Provided text:
+++
0

I am trying to scrape images from IMDB, but I am unable to get their URLs. The IMDB has load late in their image URLs and I do not know how to proceed further with this. So can you please help me?

from bs4 import BeautifulSoup
import requests
import urllib
from selenium import webdriver
import time
from selenium.webdriver.chrome.options import Options
from selenium.webdriver.support.ui import WebDriverWait



    mimg = []

    imdb_link = "https://www.imdb.com/search/title/?groups=top_250&sort=user_rating,desc&count=250"
    opts = Options()
    opts.add_argument("--headless")
    opts.binary_location = 'C:\Program Files\Google\Chrome\Application\chrome.exe'
    chrome_driver = 'C:\Project\chromedriver.exe'
    driver = webdriver.Chrome(options=opts, executable_path=chrome_driver)
+++
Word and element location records
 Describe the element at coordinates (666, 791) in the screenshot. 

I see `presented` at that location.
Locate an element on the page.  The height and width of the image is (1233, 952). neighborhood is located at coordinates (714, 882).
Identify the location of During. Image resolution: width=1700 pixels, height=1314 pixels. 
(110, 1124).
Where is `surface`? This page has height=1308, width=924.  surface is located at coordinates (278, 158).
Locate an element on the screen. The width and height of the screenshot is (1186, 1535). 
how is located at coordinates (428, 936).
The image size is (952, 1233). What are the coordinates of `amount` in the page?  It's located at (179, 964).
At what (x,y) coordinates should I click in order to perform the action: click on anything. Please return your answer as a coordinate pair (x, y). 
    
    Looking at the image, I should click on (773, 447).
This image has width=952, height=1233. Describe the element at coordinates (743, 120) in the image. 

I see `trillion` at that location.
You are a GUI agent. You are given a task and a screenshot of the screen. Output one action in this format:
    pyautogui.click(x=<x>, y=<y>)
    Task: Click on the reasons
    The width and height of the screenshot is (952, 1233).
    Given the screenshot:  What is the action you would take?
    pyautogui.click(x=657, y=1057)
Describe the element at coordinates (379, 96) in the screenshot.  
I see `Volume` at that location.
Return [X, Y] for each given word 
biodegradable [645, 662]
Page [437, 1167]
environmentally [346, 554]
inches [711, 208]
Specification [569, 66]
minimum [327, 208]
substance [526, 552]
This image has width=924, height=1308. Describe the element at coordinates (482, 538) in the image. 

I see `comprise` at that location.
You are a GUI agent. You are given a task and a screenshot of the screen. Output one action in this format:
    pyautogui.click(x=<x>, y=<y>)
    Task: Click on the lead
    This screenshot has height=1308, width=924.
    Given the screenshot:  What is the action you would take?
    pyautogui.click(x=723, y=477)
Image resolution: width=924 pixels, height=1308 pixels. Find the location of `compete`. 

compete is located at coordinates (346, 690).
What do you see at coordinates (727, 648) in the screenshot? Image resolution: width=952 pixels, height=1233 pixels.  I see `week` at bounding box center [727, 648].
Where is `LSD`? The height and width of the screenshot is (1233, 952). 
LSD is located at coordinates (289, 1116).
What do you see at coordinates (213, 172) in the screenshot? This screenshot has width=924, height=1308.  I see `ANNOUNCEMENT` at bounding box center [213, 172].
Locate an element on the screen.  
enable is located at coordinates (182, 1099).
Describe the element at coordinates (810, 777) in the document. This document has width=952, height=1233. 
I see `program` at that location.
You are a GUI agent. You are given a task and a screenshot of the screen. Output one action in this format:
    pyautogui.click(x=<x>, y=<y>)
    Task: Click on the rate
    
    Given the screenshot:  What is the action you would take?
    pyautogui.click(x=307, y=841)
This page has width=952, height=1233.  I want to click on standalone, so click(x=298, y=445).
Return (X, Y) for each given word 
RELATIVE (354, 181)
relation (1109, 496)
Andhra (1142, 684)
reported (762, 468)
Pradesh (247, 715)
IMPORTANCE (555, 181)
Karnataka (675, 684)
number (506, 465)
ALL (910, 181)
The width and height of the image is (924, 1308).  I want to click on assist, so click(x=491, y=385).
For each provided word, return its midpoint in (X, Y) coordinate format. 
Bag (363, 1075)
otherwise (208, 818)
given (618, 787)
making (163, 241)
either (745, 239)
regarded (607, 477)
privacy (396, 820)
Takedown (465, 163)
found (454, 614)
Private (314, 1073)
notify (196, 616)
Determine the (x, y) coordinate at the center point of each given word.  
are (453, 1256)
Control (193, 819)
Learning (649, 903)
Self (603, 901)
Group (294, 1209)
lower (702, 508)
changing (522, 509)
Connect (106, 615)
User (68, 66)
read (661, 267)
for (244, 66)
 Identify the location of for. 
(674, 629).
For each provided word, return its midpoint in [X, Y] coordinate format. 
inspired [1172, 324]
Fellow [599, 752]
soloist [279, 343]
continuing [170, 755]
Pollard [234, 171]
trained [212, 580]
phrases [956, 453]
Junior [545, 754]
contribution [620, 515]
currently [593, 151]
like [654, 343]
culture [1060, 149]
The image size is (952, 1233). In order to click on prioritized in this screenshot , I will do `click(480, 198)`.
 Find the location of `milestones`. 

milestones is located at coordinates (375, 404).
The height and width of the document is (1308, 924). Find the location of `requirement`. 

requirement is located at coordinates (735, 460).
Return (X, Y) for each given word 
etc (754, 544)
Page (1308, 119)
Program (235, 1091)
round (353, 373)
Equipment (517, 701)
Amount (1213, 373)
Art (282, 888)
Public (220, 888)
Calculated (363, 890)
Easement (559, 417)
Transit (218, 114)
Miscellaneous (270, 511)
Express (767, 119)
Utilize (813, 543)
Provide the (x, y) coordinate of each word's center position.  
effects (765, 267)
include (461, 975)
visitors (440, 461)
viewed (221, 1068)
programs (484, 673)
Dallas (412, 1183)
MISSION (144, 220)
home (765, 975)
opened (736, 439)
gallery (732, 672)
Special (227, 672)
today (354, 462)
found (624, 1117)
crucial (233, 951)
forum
+++
Short problem:
Answer these about the IMDB scraping post:
(a) What does the poster want to scrape from IMDB?
(b) What argument is added to the Chrome options?
(c) What path is assigned to chrome_driver?

Expected answer:
(a) Images
(b) "--headless"
(c) C:\Project\chromedriver.exe